Die spontane Lüge lässt ahnen, dass wir es mit einer ziemlich unverfrorenen Person zu tun haben. Zu der nicht gerade kleinen Unwahrheit kommen fiktives Milchabpumpen in Ferhats Büro, gephotoshoppte Babyfotos oder eine erfundene babysittende Großmutter hinzu.

Cover Verena Kessler Gym © Hanser

 

Gestörte Persönlichkeit

Schnell wird klar: Mit der Protagonistin stimmt so einiges nicht. Bereits nach 30 Seiten wissen wir: Sie hat eine Bewährungshelferin.
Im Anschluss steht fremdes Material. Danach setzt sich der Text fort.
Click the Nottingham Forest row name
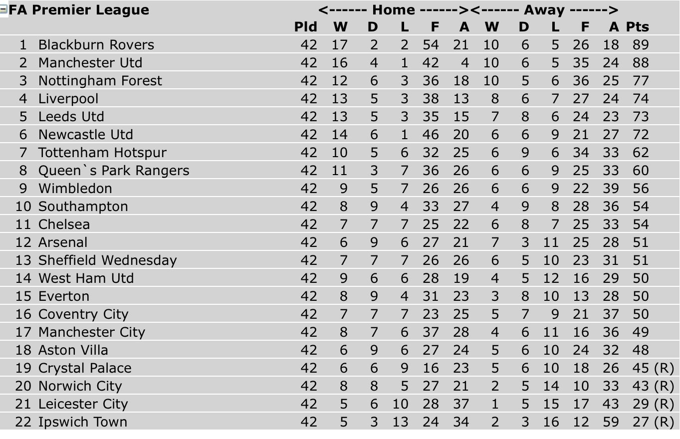This screenshot has width=680, height=439. click(x=100, y=81)
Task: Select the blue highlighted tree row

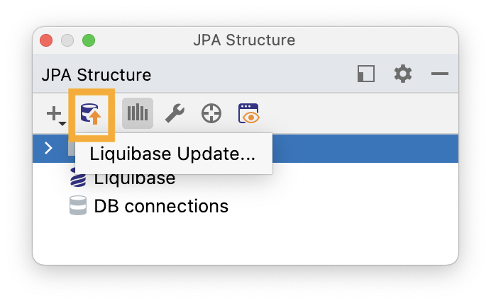Action: [246, 149]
Im Verlauf der Geschichte gebärdet sie sich immer abgefahrener in ihrem Fitnesswahn, sie agiert überambitioniert und vollkommen skrupellos. Sprünge zwischen ihrem Leben als erfolgreiche Agentur-Mitarbeiterin und dem jetzigen lassen anfangs noch schwach erahnen, dass in ihrer Vergangenheit etwas Schreckliches passiert sein muss, in der Zuspitzung platzt dann auch diese unglaubliche Bombe.
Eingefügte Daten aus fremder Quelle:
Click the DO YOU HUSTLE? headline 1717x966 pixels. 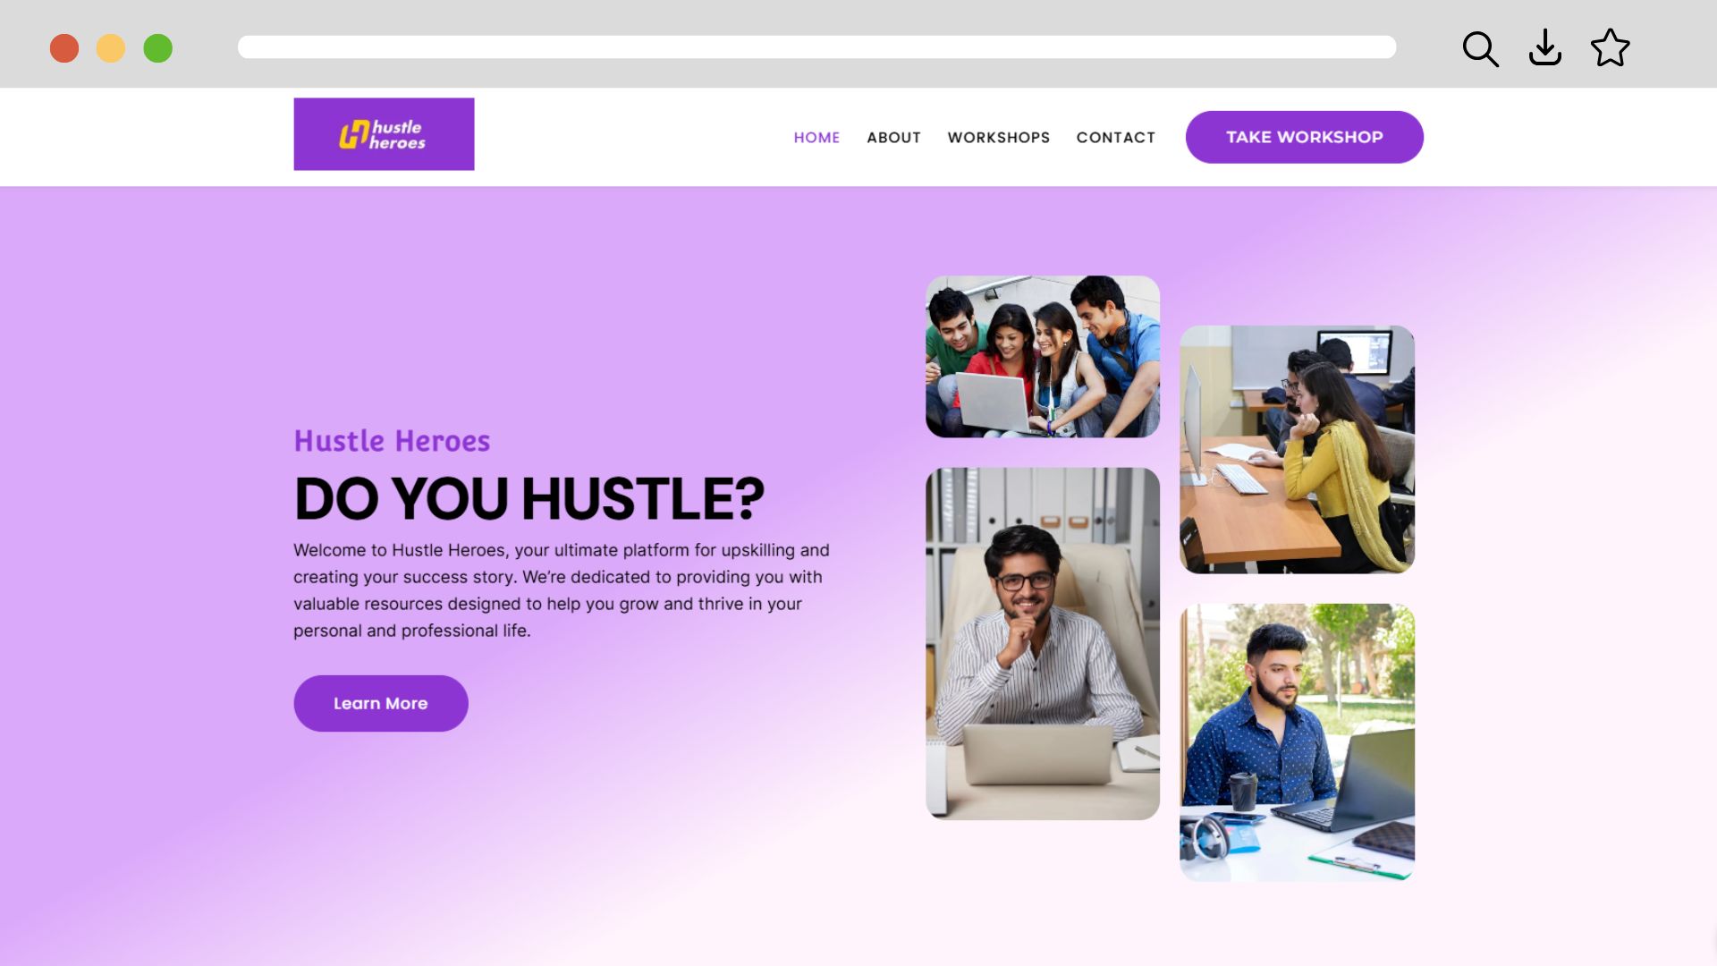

Nichts für Hardcore-Vegetarier

Rasant erzählt Verena Keßler von Schönheitsidealen und wozu Menschen in der Lage sind, um diesen zu entsprechen. Überzeugte Vegetarier sollten an dieser Stelle vorgewarnt sein, es wird mitunter ekelig. Diese Passage ist noch harmlos:
Ich wachte auf und macht Push-ups. Ich putzte Zähne und machte Squats. Ich aß rohe Leber, Hack, Ei, fuhr ins Gym, begann mit dem Training. Ich spritzte, stellte mich hinter den Tresen, schnitt Obst, mixte Shakes.
Für alle, die schon einmal einen Fuß in ein Fitness-Studio gesetzt haben, ist dieses Buch bestimmt eine besondere Lesefreude. Was lässt sich da nicht alles wiedererkennen. Alle, die glauben, zu wenig Sport zu treiben, nehmen vielleicht die Inspiration mit, wenigstens ein paar Planks am Tag zu machen. Und diejenigen, die völlig unsportlich sind, bleiben es danach auch, haben aber bestimmt trotzdem Freude an Verena Keßlers drittem Roman, einem wirklich witzigen, geistreichen Werk. Da sitzt jedes Wort, jeder Gedankengang.